*Directions for this task*
Would you output all the data exactly as it stands?

(Data items)
=== Begin Enclosure ===

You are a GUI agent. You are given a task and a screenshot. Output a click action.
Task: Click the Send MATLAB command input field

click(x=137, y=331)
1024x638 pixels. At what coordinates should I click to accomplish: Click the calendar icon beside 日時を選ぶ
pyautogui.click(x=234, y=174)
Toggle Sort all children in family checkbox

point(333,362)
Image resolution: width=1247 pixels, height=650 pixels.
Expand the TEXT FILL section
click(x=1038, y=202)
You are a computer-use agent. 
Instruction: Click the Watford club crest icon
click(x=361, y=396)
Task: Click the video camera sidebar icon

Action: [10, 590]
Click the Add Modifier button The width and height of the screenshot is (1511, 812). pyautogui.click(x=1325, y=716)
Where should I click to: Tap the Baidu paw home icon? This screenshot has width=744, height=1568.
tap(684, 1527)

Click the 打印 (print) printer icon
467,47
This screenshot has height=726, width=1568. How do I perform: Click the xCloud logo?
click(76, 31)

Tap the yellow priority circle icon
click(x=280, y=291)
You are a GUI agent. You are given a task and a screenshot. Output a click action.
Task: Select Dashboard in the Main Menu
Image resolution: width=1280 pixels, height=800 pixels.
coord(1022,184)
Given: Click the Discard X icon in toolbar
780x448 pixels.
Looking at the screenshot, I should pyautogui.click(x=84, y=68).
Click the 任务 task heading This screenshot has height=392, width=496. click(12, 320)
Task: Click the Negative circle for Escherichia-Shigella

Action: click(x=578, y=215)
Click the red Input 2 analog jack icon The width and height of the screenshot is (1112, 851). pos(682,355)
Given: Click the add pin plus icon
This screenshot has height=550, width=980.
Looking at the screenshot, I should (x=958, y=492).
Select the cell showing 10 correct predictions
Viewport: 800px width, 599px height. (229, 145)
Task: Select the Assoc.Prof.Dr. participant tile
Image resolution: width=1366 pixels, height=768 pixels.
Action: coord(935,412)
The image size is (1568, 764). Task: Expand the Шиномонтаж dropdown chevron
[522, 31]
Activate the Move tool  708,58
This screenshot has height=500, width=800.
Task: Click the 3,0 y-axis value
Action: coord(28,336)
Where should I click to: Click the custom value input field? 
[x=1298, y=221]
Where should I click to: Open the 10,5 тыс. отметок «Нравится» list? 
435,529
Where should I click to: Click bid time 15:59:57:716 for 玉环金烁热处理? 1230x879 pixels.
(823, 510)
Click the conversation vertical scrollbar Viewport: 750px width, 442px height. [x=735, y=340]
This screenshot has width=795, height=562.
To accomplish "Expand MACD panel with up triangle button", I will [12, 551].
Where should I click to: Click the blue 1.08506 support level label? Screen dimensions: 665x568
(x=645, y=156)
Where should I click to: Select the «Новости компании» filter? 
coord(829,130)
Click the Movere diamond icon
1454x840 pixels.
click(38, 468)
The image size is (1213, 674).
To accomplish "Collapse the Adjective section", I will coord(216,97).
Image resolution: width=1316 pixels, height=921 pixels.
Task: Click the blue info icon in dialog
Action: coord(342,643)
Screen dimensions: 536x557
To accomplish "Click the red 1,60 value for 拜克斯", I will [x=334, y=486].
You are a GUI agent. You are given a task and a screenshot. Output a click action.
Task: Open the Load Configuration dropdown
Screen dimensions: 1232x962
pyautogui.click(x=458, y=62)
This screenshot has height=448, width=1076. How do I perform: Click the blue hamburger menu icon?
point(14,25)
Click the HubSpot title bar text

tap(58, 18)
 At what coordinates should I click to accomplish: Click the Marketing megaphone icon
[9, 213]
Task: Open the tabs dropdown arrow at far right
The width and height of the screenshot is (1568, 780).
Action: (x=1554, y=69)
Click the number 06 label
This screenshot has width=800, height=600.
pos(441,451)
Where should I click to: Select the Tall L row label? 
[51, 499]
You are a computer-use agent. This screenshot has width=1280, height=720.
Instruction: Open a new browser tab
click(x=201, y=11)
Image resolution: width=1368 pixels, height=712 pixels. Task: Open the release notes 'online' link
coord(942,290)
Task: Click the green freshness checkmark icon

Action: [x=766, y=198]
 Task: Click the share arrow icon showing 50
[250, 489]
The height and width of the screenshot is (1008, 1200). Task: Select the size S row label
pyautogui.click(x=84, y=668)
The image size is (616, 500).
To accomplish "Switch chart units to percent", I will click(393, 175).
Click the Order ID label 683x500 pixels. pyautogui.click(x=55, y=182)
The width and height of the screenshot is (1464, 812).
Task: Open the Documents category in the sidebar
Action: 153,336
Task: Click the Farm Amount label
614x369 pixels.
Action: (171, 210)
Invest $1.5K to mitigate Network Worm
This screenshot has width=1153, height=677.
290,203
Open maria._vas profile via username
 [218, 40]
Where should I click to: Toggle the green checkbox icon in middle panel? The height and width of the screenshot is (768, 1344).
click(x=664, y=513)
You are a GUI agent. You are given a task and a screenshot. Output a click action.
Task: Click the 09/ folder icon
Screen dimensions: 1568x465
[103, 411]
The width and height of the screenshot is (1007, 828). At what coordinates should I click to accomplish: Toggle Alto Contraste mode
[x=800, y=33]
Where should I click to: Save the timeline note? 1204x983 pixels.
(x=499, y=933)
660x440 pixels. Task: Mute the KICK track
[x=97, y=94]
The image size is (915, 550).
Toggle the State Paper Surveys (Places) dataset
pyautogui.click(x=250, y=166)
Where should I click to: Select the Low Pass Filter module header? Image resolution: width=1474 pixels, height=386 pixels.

=== End Enclosure ===

*Written solution*
You are a GUI agent. You are given a task and a screenshot. Output a click action.
Task: Click the Send MATLAB command input field

click(x=137, y=331)
1024x638 pixels. At what coordinates should I click to accomplish: Click the calendar icon beside 日時を選ぶ
pyautogui.click(x=234, y=174)
Toggle Sort all children in family checkbox

point(333,362)
Image resolution: width=1247 pixels, height=650 pixels.
Expand the TEXT FILL section
click(x=1038, y=202)
You are a computer-use agent. 
Instruction: Click the Watford club crest icon
click(x=361, y=396)
Task: Click the video camera sidebar icon

Action: [10, 590]
Click the Add Modifier button The width and height of the screenshot is (1511, 812). pyautogui.click(x=1325, y=716)
Where should I click to: Tap the Baidu paw home icon? This screenshot has width=744, height=1568.
tap(684, 1527)

Click the 打印 (print) printer icon
467,47
This screenshot has height=726, width=1568. How do I perform: Click the xCloud logo?
click(76, 31)

Tap the yellow priority circle icon
click(x=280, y=291)
You are a GUI agent. You are given a task and a screenshot. Output a click action.
Task: Select Dashboard in the Main Menu
Image resolution: width=1280 pixels, height=800 pixels.
coord(1022,184)
Given: Click the Discard X icon in toolbar
780x448 pixels.
Looking at the screenshot, I should pyautogui.click(x=84, y=68).
Click the 任务 task heading This screenshot has height=392, width=496. click(12, 320)
Task: Click the Negative circle for Escherichia-Shigella

Action: click(x=578, y=215)
Click the red Input 2 analog jack icon The width and height of the screenshot is (1112, 851). pos(682,355)
Given: Click the add pin plus icon
This screenshot has height=550, width=980.
Looking at the screenshot, I should (x=958, y=492).
Select the cell showing 10 correct predictions
Viewport: 800px width, 599px height. (229, 145)
Task: Select the Assoc.Prof.Dr. participant tile
Image resolution: width=1366 pixels, height=768 pixels.
Action: coord(935,412)
The image size is (1568, 764). Task: Expand the Шиномонтаж dropdown chevron
[522, 31]
Activate the Move tool  708,58
This screenshot has height=500, width=800.
Task: Click the 3,0 y-axis value
Action: coord(28,336)
Where should I click to: Click the custom value input field? 
[x=1298, y=221]
Where should I click to: Open the 10,5 тыс. отметок «Нравится» list? 
435,529
Where should I click to: Click bid time 15:59:57:716 for 玉环金烁热处理? 1230x879 pixels.
(823, 510)
Click the conversation vertical scrollbar Viewport: 750px width, 442px height. [x=735, y=340]
This screenshot has width=795, height=562.
To accomplish "Expand MACD panel with up triangle button", I will [12, 551].
Where should I click to: Click the blue 1.08506 support level label? Screen dimensions: 665x568
(x=645, y=156)
Where should I click to: Select the «Новости компании» filter? 
coord(829,130)
Click the Movere diamond icon
1454x840 pixels.
click(38, 468)
The image size is (1213, 674).
To accomplish "Collapse the Adjective section", I will coord(216,97).
Image resolution: width=1316 pixels, height=921 pixels.
Task: Click the blue info icon in dialog
Action: coord(342,643)
Screen dimensions: 536x557
To accomplish "Click the red 1,60 value for 拜克斯", I will [x=334, y=486].
You are a GUI agent. You are given a task and a screenshot. Output a click action.
Task: Open the Load Configuration dropdown
Screen dimensions: 1232x962
pyautogui.click(x=458, y=62)
This screenshot has height=448, width=1076. How do I perform: Click the blue hamburger menu icon?
point(14,25)
Click the HubSpot title bar text

tap(58, 18)
 At what coordinates should I click to accomplish: Click the Marketing megaphone icon
[9, 213]
Task: Open the tabs dropdown arrow at far right
The width and height of the screenshot is (1568, 780).
Action: (x=1554, y=69)
Click the number 06 label
This screenshot has width=800, height=600.
pos(441,451)
Where should I click to: Select the Tall L row label? 
[51, 499]
You are a computer-use agent. This screenshot has width=1280, height=720.
Instruction: Open a new browser tab
click(x=201, y=11)
Image resolution: width=1368 pixels, height=712 pixels. Task: Open the release notes 'online' link
coord(942,290)
Task: Click the green freshness checkmark icon

Action: [x=766, y=198]
 Task: Click the share arrow icon showing 50
[250, 489]
The height and width of the screenshot is (1008, 1200). Task: Select the size S row label
pyautogui.click(x=84, y=668)
The image size is (616, 500).
To accomplish "Switch chart units to percent", I will click(393, 175).
Click the Order ID label 683x500 pixels. pyautogui.click(x=55, y=182)
The width and height of the screenshot is (1464, 812).
Task: Open the Documents category in the sidebar
Action: 153,336
Task: Click the Farm Amount label
614x369 pixels.
Action: (171, 210)
Invest $1.5K to mitigate Network Worm
This screenshot has width=1153, height=677.
290,203
Open maria._vas profile via username
 [218, 40]
Where should I click to: Toggle the green checkbox icon in middle panel? The height and width of the screenshot is (768, 1344).
click(x=664, y=513)
You are a GUI agent. You are given a task and a screenshot. Output a click action.
Task: Click the 09/ folder icon
Screen dimensions: 1568x465
[103, 411]
The width and height of the screenshot is (1007, 828). At what coordinates should I click to accomplish: Toggle Alto Contraste mode
[x=800, y=33]
Where should I click to: Save the timeline note? 1204x983 pixels.
(x=499, y=933)
660x440 pixels. Task: Mute the KICK track
[x=97, y=94]
The image size is (915, 550).
Toggle the State Paper Surveys (Places) dataset
pyautogui.click(x=250, y=166)
Where should I click to: Select the Low Pass Filter module header? Image resolution: width=1474 pixels, height=386 pixels.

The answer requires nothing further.